Class of 2023 encouraged to ‘build a better world’
Crystal Hernandez ’23, a sociology; gender, sexuality and intersectionality studies; and Hispanic studies triple major from Houston, Texas, has been awarded the 2023 Anna Lord Strauss Medal.
The award is given annually at Commencement to a graduating senior who has done outstanding work in public or community service, including service to the College. It is presented in honor of Anna Lord Strauss, a remarkable woman who was national president of the League of Women Voters, held five presidential appointments to national and international committees and missions, and served Connecticut College as a trustee for the extraordinary term of 32 years.
A consummate leader, scholar and changemaker, Hernandez has an extensive history of volunteer and advocacy work addressing issues ranging from women’s equity and empowerment to immigration reform at the campus, local and national levels.

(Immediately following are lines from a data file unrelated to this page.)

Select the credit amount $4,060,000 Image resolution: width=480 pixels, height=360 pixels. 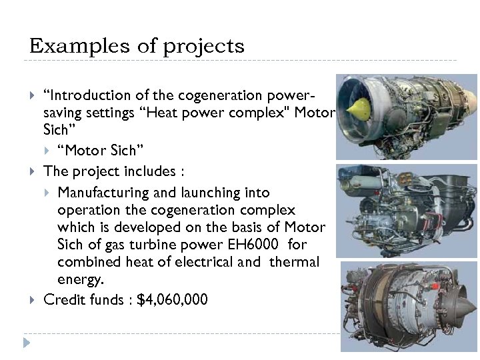click(172, 300)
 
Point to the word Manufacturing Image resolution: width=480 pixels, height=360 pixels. click(101, 193)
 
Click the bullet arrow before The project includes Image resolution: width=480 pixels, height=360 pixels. click(33, 171)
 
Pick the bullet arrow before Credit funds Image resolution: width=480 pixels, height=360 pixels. click(33, 300)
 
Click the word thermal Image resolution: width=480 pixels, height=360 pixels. click(294, 262)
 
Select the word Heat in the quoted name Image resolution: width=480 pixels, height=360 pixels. click(161, 113)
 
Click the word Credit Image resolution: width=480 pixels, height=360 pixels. click(64, 300)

In her home city of Houston, Hernandez advocated for bipartisan immigration reform while conducting research and outreach on the legal and electoral frameworks needed to achieve changes to immigration policy. In an effort to include more Spanish-speaking and immigrant communities in U.S. political systems, she interned with the U.S. Census Bureau’s Research and Methodology Directorate and used her skills in Spanish and qualitative research to improve census questionnaires for Spanish speakers. As an intern for Houston’s SUSTAIN Wellbeing COMPASS Coordinating Center, Hernandez conducted research and developed educational materials around HIV/AIDS prevention and awareness in the state. She served as an EMERGE fellow at Houston Community College, where she helped first-generation college students transition from secondary to higher education and provided mentorship and guidance to new students. She also supported Spanish language justice and inclusion within Houston Independent Schools.
Hernandez brought that same commitment to equity and social justice to the New London and Connecticut College communities. As a part of the Akomawt Education Initiative, a grassroots indigenous rights organization, Hernandez fought to ban Native American mascots in Connecticut high schools. Additionally, she participated in the local BOLD Network, designing intersectional feminist curricula for young women’s empowerment and media literacy and collaborating with the organization on its strategic plan and long-term sustainability.
At Conn, Hernandez has continued to pioneer campus advocacy work around issues of identity, social justice and college transitions. She helped to found the Genesis Mentoring Program for New London High School students interested in college preparation, post-high school success, and personal exploration and development. She also served as a program coordinator and signature programming fellow for the Genesis Race and Ethnicity Programs, developing programming for first-generation and BIPOC students.
Hernandez has played many key roles within the College’s Division for Institutional Equity and Inclusion. She facilitated discussions for the Gund Dialogue Project, which promotes intergroup dialogue based on critical theory and experiential learning to increase intercultural awareness and appreciation throughout the college. She also interned for two years at the Center for the Critical Study of Race and Ethnicity (CCSRE), where she developed strategies to increase the presence of CCSRE on campus and developed and facilitated CCSRE programming in partnership with student organizations and academic departments. She has also volunteered for the Office of Sexual Violence Prevention and Advocacy as a SafetyNet peer educator and is a member of Movimiento Estudiantil Chicano de Aztlán, an organization promoting Chicano unity through political action, culture and history; of Las Voces Unidas; and the Women of Color Collective.
In her coursework, Hernandez has achieved Dean’s Highest Honors and researched historic discrimination against flight attendants in the United States, fertility care for women of color and LGBTQIA+ issues on college campuses. She has presented her work to the New York Health Department, the Sylvia Rivera Law Project and the Trevor Project. In 2022, Hernandez received the prestigious Benjamin A. Gilman International Scholarship in support of her studies abroad in Ciudad Real, Spain. During Commencement weekend, she was inducted into Phi Beta Kappa, Delta of Connecticut Chapter.